━━━ RECORDS SHOWN

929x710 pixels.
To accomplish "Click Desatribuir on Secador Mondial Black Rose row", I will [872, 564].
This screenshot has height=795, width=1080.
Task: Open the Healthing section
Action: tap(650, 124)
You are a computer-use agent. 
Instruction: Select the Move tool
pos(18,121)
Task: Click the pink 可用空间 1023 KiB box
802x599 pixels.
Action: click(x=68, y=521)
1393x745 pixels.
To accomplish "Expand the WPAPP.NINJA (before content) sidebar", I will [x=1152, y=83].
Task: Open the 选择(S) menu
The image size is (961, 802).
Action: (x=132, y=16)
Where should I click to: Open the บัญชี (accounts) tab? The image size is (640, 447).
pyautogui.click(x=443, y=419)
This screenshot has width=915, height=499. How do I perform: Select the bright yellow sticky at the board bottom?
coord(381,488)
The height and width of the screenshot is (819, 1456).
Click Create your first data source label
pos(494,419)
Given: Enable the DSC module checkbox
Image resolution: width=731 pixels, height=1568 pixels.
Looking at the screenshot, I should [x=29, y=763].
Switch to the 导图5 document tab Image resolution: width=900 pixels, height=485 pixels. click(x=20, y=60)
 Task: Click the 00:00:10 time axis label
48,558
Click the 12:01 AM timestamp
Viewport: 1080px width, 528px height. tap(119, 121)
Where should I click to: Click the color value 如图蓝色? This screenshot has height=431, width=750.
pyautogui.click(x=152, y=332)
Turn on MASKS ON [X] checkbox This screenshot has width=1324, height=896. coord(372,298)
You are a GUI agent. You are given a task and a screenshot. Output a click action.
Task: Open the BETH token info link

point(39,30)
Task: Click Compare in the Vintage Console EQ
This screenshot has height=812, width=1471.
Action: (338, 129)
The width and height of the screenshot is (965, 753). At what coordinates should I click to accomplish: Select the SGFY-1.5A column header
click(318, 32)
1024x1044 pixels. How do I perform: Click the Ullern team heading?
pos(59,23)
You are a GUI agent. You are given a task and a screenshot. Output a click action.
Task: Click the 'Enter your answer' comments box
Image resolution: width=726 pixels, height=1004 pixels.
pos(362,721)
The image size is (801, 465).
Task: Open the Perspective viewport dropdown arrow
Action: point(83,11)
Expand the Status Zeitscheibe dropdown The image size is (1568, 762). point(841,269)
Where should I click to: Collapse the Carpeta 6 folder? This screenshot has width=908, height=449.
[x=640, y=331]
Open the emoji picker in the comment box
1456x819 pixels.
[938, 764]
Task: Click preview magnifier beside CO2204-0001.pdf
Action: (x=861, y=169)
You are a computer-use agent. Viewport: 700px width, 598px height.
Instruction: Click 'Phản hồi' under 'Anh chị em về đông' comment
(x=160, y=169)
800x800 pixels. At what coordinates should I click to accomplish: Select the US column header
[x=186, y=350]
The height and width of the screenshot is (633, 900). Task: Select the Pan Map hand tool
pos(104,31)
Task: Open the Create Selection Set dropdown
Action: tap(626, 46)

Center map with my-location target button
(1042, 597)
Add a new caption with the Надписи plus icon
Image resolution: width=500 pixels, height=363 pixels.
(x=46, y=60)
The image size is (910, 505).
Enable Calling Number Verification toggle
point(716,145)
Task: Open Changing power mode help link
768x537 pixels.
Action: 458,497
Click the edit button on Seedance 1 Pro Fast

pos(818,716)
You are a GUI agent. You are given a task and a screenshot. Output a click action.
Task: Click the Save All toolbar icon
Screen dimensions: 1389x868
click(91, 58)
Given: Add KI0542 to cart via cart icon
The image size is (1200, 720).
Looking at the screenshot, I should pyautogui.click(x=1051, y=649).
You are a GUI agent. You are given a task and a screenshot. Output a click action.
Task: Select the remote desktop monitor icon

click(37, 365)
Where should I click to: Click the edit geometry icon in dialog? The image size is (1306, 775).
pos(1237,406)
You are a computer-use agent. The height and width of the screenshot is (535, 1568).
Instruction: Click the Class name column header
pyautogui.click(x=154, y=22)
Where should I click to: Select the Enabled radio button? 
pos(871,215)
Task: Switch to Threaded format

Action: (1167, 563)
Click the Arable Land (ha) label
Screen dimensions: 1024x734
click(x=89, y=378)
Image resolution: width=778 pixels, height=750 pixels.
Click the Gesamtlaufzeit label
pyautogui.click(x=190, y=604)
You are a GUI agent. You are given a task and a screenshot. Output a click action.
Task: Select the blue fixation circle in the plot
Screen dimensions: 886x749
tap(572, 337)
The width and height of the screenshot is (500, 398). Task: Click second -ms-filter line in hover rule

━━━━━━

▶ _WHAT TO WORK ON_
Quote every record in the dataset excerpt above word for word, from the first line to the last.

▶ _RESULT OF THIS EXERCISE_
929x710 pixels.
To accomplish "Click Desatribuir on Secador Mondial Black Rose row", I will [872, 564].
This screenshot has height=795, width=1080.
Task: Open the Healthing section
Action: tap(650, 124)
You are a computer-use agent. 
Instruction: Select the Move tool
pos(18,121)
Task: Click the pink 可用空间 1023 KiB box
802x599 pixels.
Action: click(x=68, y=521)
1393x745 pixels.
To accomplish "Expand the WPAPP.NINJA (before content) sidebar", I will [x=1152, y=83].
Task: Open the 选择(S) menu
The image size is (961, 802).
Action: (x=132, y=16)
Where should I click to: Open the บัญชี (accounts) tab? The image size is (640, 447).
pyautogui.click(x=443, y=419)
This screenshot has width=915, height=499. How do I perform: Select the bright yellow sticky at the board bottom?
coord(381,488)
The height and width of the screenshot is (819, 1456).
Click Create your first data source label
pos(494,419)
Given: Enable the DSC module checkbox
Image resolution: width=731 pixels, height=1568 pixels.
Looking at the screenshot, I should [x=29, y=763].
Switch to the 导图5 document tab Image resolution: width=900 pixels, height=485 pixels. click(x=20, y=60)
 Task: Click the 00:00:10 time axis label
48,558
Click the 12:01 AM timestamp
Viewport: 1080px width, 528px height. tap(119, 121)
Where should I click to: Click the color value 如图蓝色? This screenshot has height=431, width=750.
pyautogui.click(x=152, y=332)
Turn on MASKS ON [X] checkbox This screenshot has width=1324, height=896. coord(372,298)
You are a GUI agent. You are given a task and a screenshot. Output a click action.
Task: Open the BETH token info link

point(39,30)
Task: Click Compare in the Vintage Console EQ
This screenshot has height=812, width=1471.
Action: (338, 129)
The width and height of the screenshot is (965, 753). At what coordinates should I click to accomplish: Select the SGFY-1.5A column header
click(318, 32)
1024x1044 pixels. How do I perform: Click the Ullern team heading?
pos(59,23)
You are a GUI agent. You are given a task and a screenshot. Output a click action.
Task: Click the 'Enter your answer' comments box
Image resolution: width=726 pixels, height=1004 pixels.
pos(362,721)
The image size is (801, 465).
Task: Open the Perspective viewport dropdown arrow
Action: point(83,11)
Expand the Status Zeitscheibe dropdown The image size is (1568, 762). point(841,269)
Where should I click to: Collapse the Carpeta 6 folder? This screenshot has width=908, height=449.
[x=640, y=331]
Open the emoji picker in the comment box
1456x819 pixels.
[938, 764]
Task: Click preview magnifier beside CO2204-0001.pdf
Action: (x=861, y=169)
You are a computer-use agent. Viewport: 700px width, 598px height.
Instruction: Click 'Phản hồi' under 'Anh chị em về đông' comment
(x=160, y=169)
800x800 pixels. At what coordinates should I click to accomplish: Select the US column header
[x=186, y=350]
The height and width of the screenshot is (633, 900). Task: Select the Pan Map hand tool
pos(104,31)
Task: Open the Create Selection Set dropdown
Action: tap(626, 46)

Center map with my-location target button
(1042, 597)
Add a new caption with the Надписи plus icon
Image resolution: width=500 pixels, height=363 pixels.
(x=46, y=60)
The image size is (910, 505).
Enable Calling Number Verification toggle
point(716,145)
Task: Open Changing power mode help link
768x537 pixels.
Action: 458,497
Click the edit button on Seedance 1 Pro Fast

pos(818,716)
You are a GUI agent. You are given a task and a screenshot. Output a click action.
Task: Click the Save All toolbar icon
Screen dimensions: 1389x868
click(91, 58)
Given: Add KI0542 to cart via cart icon
The image size is (1200, 720).
Looking at the screenshot, I should pyautogui.click(x=1051, y=649).
You are a GUI agent. You are given a task and a screenshot. Output a click action.
Task: Select the remote desktop monitor icon

click(37, 365)
Where should I click to: Click the edit geometry icon in dialog? The image size is (1306, 775).
pos(1237,406)
You are a computer-use agent. The height and width of the screenshot is (535, 1568).
Instruction: Click the Class name column header
pyautogui.click(x=154, y=22)
Where should I click to: Select the Enabled radio button? 
pos(871,215)
Task: Switch to Threaded format

Action: (1167, 563)
Click the Arable Land (ha) label
Screen dimensions: 1024x734
click(x=89, y=378)
Image resolution: width=778 pixels, height=750 pixels.
Click the Gesamtlaufzeit label
pyautogui.click(x=190, y=604)
You are a GUI agent. You are given a task and a screenshot. Output a click action.
Task: Select the blue fixation circle in the plot
Screen dimensions: 886x749
tap(572, 337)
The width and height of the screenshot is (500, 398). Task: Click second -ms-filter line in hover rule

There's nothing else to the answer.